Yet for three hours on Sunday night, you could be forgiven for thinking that the emotional temperature of the entire nation was set by our sporting achievements. The BBC did a magnificent job of presenting the Sports Personality of the Year – and were rewarded with a huge audience of 14.5 million – but at times it was difficult to believe that sport is nothing more than a glorious distraction.

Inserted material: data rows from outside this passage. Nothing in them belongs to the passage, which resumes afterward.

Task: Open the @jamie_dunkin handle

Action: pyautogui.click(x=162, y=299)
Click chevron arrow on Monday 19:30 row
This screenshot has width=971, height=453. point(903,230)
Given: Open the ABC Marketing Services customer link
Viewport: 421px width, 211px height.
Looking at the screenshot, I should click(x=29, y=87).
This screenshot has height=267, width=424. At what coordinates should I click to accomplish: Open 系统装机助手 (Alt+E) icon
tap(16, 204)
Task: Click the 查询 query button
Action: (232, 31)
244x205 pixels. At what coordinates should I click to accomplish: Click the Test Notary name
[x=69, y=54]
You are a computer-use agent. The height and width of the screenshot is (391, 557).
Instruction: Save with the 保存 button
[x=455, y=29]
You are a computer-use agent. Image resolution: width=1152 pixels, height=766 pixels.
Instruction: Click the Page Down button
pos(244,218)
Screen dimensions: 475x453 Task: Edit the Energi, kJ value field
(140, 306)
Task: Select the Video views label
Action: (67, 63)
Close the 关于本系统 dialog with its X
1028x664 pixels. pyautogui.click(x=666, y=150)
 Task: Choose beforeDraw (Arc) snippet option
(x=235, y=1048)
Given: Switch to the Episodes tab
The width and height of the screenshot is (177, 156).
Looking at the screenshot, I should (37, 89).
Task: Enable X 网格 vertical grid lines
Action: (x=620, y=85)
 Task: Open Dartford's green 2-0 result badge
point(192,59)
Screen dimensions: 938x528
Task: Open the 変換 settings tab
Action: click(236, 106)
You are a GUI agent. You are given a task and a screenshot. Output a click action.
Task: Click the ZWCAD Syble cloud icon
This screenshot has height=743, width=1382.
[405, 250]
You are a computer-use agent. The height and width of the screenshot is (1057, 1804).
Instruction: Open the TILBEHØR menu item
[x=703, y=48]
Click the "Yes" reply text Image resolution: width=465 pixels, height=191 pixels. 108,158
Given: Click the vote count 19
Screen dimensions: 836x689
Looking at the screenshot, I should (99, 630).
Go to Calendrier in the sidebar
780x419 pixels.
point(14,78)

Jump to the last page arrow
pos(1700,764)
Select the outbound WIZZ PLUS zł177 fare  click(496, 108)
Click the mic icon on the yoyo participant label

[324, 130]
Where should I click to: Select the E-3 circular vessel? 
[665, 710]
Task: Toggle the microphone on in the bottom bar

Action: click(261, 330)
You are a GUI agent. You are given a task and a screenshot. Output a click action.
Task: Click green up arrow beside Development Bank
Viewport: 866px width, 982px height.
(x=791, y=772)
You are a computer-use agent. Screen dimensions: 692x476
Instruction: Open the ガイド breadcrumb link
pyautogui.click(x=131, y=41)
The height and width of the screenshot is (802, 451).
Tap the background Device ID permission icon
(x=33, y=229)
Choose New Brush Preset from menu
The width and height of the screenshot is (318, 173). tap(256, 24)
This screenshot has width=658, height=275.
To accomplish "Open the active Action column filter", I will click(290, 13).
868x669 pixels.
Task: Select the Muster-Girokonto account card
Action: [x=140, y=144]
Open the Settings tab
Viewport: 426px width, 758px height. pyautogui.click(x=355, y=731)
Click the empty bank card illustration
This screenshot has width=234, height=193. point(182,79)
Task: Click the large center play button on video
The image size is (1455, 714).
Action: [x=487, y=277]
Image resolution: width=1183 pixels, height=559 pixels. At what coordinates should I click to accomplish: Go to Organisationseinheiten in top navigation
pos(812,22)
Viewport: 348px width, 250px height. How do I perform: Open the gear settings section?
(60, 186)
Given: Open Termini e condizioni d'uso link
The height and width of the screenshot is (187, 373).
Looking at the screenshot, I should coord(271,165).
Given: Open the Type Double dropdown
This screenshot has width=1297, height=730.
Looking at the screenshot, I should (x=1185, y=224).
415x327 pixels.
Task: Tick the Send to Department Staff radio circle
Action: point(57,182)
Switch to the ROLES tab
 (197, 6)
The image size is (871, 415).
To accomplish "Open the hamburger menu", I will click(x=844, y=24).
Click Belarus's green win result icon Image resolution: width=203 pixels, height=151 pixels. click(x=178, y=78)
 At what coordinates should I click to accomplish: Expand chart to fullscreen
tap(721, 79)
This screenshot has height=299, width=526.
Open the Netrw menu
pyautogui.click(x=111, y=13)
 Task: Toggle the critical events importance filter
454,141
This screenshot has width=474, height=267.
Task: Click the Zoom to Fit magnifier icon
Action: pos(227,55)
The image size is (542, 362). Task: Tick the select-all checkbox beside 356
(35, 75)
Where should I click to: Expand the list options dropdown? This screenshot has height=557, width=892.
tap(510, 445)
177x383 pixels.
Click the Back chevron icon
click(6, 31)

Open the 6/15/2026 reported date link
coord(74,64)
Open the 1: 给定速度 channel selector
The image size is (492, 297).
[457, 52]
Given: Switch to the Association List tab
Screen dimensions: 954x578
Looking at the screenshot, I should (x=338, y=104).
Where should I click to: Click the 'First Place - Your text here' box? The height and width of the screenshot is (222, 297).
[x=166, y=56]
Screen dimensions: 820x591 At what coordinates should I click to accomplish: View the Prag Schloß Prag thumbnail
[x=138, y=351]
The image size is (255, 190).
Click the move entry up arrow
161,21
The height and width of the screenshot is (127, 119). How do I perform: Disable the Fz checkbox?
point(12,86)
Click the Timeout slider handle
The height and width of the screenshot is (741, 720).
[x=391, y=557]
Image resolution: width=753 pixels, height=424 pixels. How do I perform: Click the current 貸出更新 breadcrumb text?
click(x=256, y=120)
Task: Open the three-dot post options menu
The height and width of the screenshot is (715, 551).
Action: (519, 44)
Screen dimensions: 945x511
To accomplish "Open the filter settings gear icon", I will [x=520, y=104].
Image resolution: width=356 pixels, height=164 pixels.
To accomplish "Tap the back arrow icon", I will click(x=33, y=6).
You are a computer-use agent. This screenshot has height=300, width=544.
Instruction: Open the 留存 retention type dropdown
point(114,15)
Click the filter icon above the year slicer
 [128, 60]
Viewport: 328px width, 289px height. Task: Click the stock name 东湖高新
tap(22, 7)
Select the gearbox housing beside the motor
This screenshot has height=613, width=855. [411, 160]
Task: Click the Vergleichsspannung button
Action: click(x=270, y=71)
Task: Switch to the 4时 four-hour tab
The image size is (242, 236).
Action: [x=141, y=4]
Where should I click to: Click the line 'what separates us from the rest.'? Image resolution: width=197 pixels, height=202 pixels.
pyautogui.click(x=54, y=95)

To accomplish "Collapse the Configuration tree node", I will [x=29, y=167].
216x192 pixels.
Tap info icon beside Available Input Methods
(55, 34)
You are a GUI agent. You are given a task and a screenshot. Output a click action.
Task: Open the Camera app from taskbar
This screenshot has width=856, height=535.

Sure, it was all "amazing" and "incredible" – these adjectives flowed like a torrent from performers and presenters alike – but the drive to make sport – literally – a matter of life and death made me feel just a little uncomfortable. The award to Martine Wright, who lost both legs in the London bombings of 2005 and went on to compete in the Paralympics, was one thing – an inspiring tale that illustrated sport's ability to unlock the human spirit – but the introduction to the proceedings of the footballer Fabrice Muamba, who was struck down with cardiac failure, was quite another. Of course, the story of Muamba is a remarkable and ultimately cheery one, and who would deny the doctors who saved his life a moment in the spotlight.

But this was essentially a medical story, and I couldn't help feeling that we were being manipulated to believe that sporting and real-life dramas were interchangeable. The approach tipped over into mawkishness, and Muamba himself was presented as if he were an exhibit. This may be an unpopular view, but it is honestly held.

At the time of the Olympics, when I dared to suggest that patriotic fervour had got the better of us, I was castigated as a miserablist by, among many others, Gary Lineker. So I am nothing if not consistent. And in a year when my football team won the Premier League in the most dramatic circumstances imaginable, you'd think I might be able to get behind the idea that sporting success can have a profound effect on people's lives.

I believe we have learned a lot about ourselves from sport this year, not least about the wonderfully polyglot nature of our nation, and about the way in which volunteer help can be made to service the greater good. But after three hours when the nation's lachrymal ducts were flowing, when sporting success brought tears of joy, through our TVs came the latest news from America. We felt bad about our own crying. It's been a wonderful year of sport, but don't confuse it with real life.